Combining HPC and Big Data Infrastructures in Large-Scale Post-Processing of Simulation Data: A Case Study.
Yu Li,Xiaohong Zhang,Ashwin Trikuta Srinath,Rachel B. Getman,Linh B. Ngo
DOI: https://doi.org/10.1145/3219104.3229279
2018-01-01
Abstract:Advances in scientific software and computing infrastructure have enabled researchers across disciplines to simulate and model highly complex systems. At the same time, these increases in simulation duration and scale have led to significant growths in the sizes of output data, which can be as much as hundreds of gigabytes or more. While there exist solutions to assist with most standard post-simulation analytics, researchers must develop their own code to support customized analytical tasks. Given the nature of these output data, most naive in-house sequential codes end up being inefficient, and in most cases, time-consuming. In this paper, we propose a solution to this issue by transparently combining the strengths of a high-performance computing cluster and a big data infrastructure to support an end-to-end scientific workflow. More specifically, we present a case study around the design of a research computing environment at Clemson University where these two computing systems are integrated and accessible from one another.
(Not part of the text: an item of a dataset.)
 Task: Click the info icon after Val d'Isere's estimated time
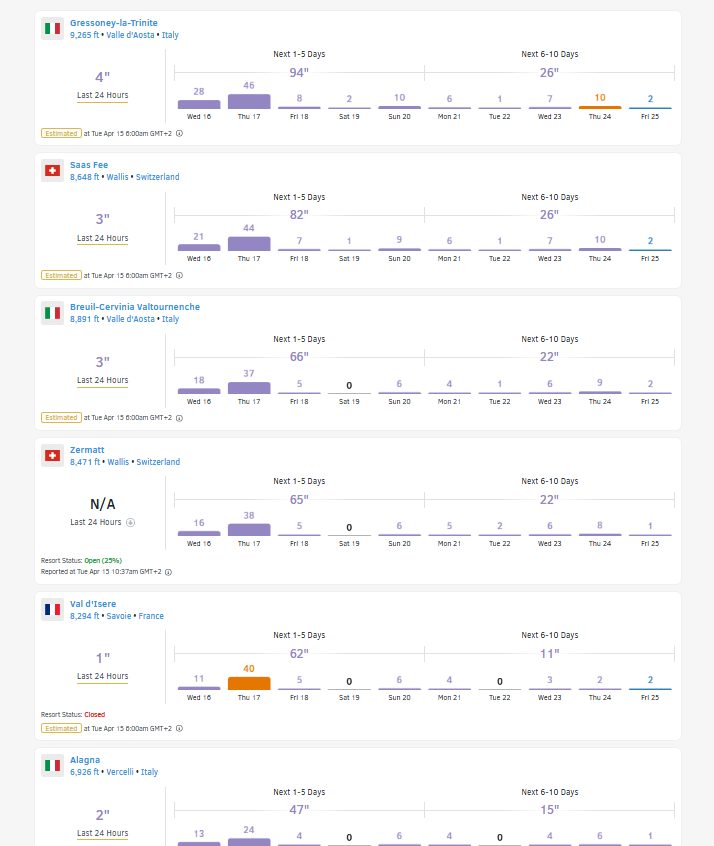pos(179,729)
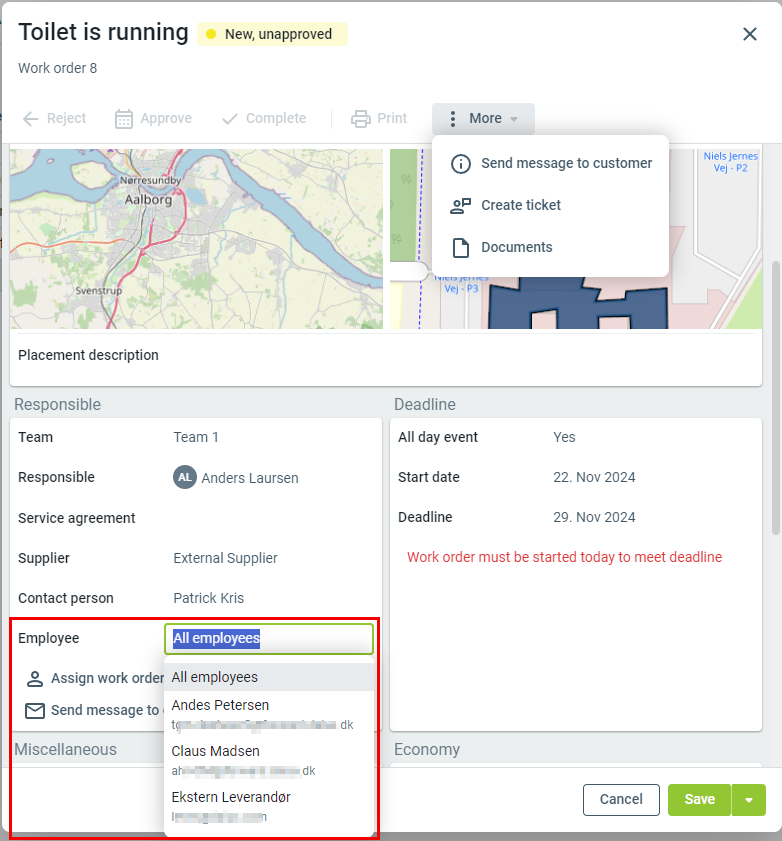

This environment allows simulation data to be automatically transferred across systems and complex analytical tasks on these data to be developed using the Hadoop/Spark frameworks. Results show that a hybrid workflow for molecular dynamics simulation can provide significant performance improvements over a traditional workflow. Furthermore, code complexity of Hadoop/Spark solutions is shown to be less than that of a traditional solution.